Der Kabinettsprediger, so Kittelberger, beschreibt damit das Glück der Protestanten in München endlich ein Gotteshaus gefunden zu haben. »Schmidt ist neben Kurfürstin Karoline die entscheidende Persönlichkeit für die Entstehung einer Münchner evangelischen Gemeinde. Ausgerechnet einer Frau und der Liebe wegen verdanken wir Protestanten heute das Wunder von 1799. Heute, im Jahr des Jubiläums, sind Frauen in kirchenleitenden Positionen selbstverständlich und gestalten im Kirchenkreis Oberbayern und in München unsere evangelische Kirche – gemeinsam mit Männern.«

Ausstellung zum Weg der Protestanten

Zum Gestalten der Zukunft gehört das Bewahren des Erbes der Vergangenheit. So wurde die Idee geboren, mit einer Gedenktafel im Comité-Hof in der Residenz an die Anfänge des Protestantismus in München zu erinnern.

Susanne Breit-Keßler, Regionalbischöfin und ständige Vertreterin des Landesbischofs, spannte den Bogen vom Hofbethaus in der Residenz bis in die Gegenwart.

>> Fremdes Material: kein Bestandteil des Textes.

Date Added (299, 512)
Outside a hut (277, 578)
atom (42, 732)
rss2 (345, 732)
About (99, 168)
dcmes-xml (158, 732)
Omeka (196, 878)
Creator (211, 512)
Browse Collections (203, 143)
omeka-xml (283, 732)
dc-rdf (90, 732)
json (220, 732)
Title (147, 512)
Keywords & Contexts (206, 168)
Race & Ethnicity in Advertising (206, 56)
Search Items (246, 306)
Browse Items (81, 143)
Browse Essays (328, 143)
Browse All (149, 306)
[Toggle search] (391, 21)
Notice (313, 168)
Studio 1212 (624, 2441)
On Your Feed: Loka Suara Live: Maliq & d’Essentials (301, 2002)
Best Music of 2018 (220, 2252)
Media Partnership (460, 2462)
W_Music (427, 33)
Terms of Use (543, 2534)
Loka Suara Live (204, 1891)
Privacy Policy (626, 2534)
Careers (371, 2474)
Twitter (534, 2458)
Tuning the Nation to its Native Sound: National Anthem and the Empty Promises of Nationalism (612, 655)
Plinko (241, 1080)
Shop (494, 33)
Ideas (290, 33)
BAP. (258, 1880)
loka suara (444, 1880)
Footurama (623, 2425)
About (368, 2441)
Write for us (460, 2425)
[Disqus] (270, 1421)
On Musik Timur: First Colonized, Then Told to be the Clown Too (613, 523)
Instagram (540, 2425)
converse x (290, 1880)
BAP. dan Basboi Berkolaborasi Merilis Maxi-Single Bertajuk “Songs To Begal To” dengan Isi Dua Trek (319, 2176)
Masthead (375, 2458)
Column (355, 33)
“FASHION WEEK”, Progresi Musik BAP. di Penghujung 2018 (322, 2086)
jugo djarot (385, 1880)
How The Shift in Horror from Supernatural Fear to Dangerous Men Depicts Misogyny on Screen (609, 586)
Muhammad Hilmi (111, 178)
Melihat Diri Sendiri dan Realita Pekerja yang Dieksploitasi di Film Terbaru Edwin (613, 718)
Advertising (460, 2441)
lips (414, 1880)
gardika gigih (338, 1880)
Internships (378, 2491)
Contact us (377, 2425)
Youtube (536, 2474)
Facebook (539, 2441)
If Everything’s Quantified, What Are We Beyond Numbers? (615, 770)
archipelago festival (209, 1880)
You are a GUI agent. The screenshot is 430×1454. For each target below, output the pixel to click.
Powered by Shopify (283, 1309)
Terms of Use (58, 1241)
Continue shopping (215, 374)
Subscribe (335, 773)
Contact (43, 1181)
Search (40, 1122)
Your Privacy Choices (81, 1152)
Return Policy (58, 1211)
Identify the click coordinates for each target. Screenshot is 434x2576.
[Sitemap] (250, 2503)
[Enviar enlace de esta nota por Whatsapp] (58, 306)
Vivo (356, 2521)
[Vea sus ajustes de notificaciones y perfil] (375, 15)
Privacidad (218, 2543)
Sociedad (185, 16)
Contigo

Sie betonte, wie wichtig in einer immer schnelleren Zeit »Oasen der Ruhe« wären:

»Die Taktung ist hoch. Arbeit, Shoppen, Konzert, Kino, Disco, Theater, Fußball, Biergarten – vieles bringen Menschen heute an einem Tag oder einem Wochenende unter einen Hut. Besinnung bieten da unsere Gotteshäuser. In vielen Kirchen sieht man tagsüber Menschen mit Einkaufstüten oder Aktentaschen, die einfach einmal zehn Minuten lang dem Trubel der Stadt entkommen wollen und sich still in eine Kirchenbank setzen, um den Körper und die Gedanken zur Ruhe kommen zu lassen. Unsere Stadt braucht diese heiligen Räume, die erfüllt sind von Ruhe und Stille. In ihnen geht es nicht um Konsum und Party und Familienalltag. In ihnen erhalten Menschen die Chance, zu sich zu kommen und Verbindung aufzunehmen zu dem Grund, der ihr Leben trägt. Kirche in der Stadt ist aber noch viel mehr als der notwendige Rastplatz für die gestresste Seele. Es ist eine Rückkehr zu unseren Anfängen.« Anlässlich der Enthüllung der Erinnerungstafel wurde auch eine Ausstellung zur »Chronik der Protestanten in München« eröffnet, die noch bis zum 30. April im Comité-Hof besichtigt werden kann.